Contact Information
email: skent@uchicago.edu
phone: 2-4912
office: CIS W204

Technical Expertise
  · chemical protein synthesis
  · enzyme catalysis
  · protein molecular structure
  · peptide mimetics
  · polymer supported organic synthesis

Special Equipment & Techniques
  · electrospray mass spectrometry

Research Description
We apply the tools of chemistry to elucidate the molecular basis of the biological functions of proteins. Ultimately we want to be able to design and build protein molecules with pre-determined, controlled properties. This is a scientific problem of great timeliness with the impending completion of the genome projects, which impact broadly across the natural sciences.

In the post-genome era it will be imperative to understand the principles that govern the numerous and diverse activities of proteins in the biological world. These principles can best be elucidated by combining a number of scientific disciplines. To that end, we have established general synthetic access to the world of proteins. This enables us to focus the most advanced physical and chemical techniques in conjunction with all the tools of molecular biology to elucidate the molecular basis of the biochemical and biological actions of the protein molecule.
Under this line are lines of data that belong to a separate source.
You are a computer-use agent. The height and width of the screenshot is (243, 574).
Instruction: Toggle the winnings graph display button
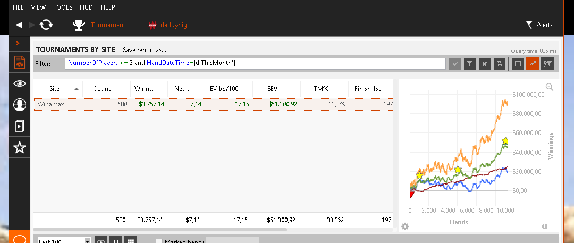click(532, 64)
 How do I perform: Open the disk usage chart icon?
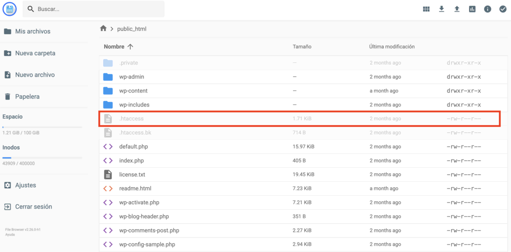(x=472, y=9)
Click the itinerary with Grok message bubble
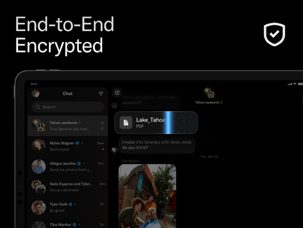The width and height of the screenshot is (303, 228). pos(157,145)
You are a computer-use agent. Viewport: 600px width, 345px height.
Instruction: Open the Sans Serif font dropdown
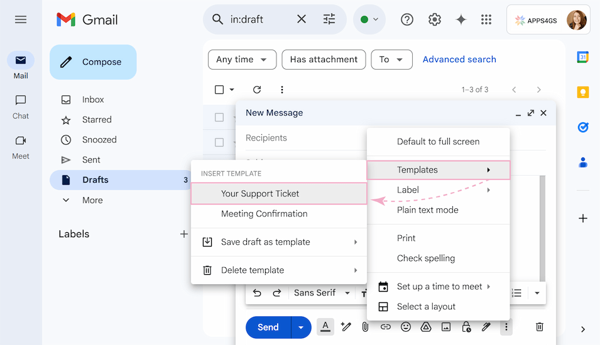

The emphasis in our research program is on collaborative science. This creates unique opportunities for people drawn to the application of chemistry to biological systems. Thus, techniques such as nuclear magnetic resonance (NMR) and Fourier-transform infrared (FTIR) spectroscopy can be applied to protein systems that have been labeled in a non-perturbing fashion with probe nuclei to act as local reporter groups. This enables the fruitful application of these powerful methods to complex protein systems. Synthetic organic and peptidomimetic chemistry can also be used to systematically dissect the molecular basis of enzyme activity by varying the covalent structure of a protein in a completely general yet controlled fashion, and correlating these precise changes with effects on protein function.

Our areas of current interest include the elucidation of the detailed mechanism of catalysis in systems such as the HIV-1 Protease, and the enzymes b-Secretase and g-Secretase, all three of which are aspartyl proteinases of great importance in biomedical research. Of particular interest are the precise electronic nature of chemical catalysis in these enzymes and the dynamic structural events that occur in the course of catalysis. Other applications of the combined chemistry and protein biochemical approaches include fundamental studies of protein folding, exploration of the properties of 'mirror image' protein molecules and the construction of unique topological analogues of proteins. By combining synthetic chemistry, physical chemistry, and biology we will develop a new understanding of how proteins carry out their roles as the 'molecular machines' of the biological world.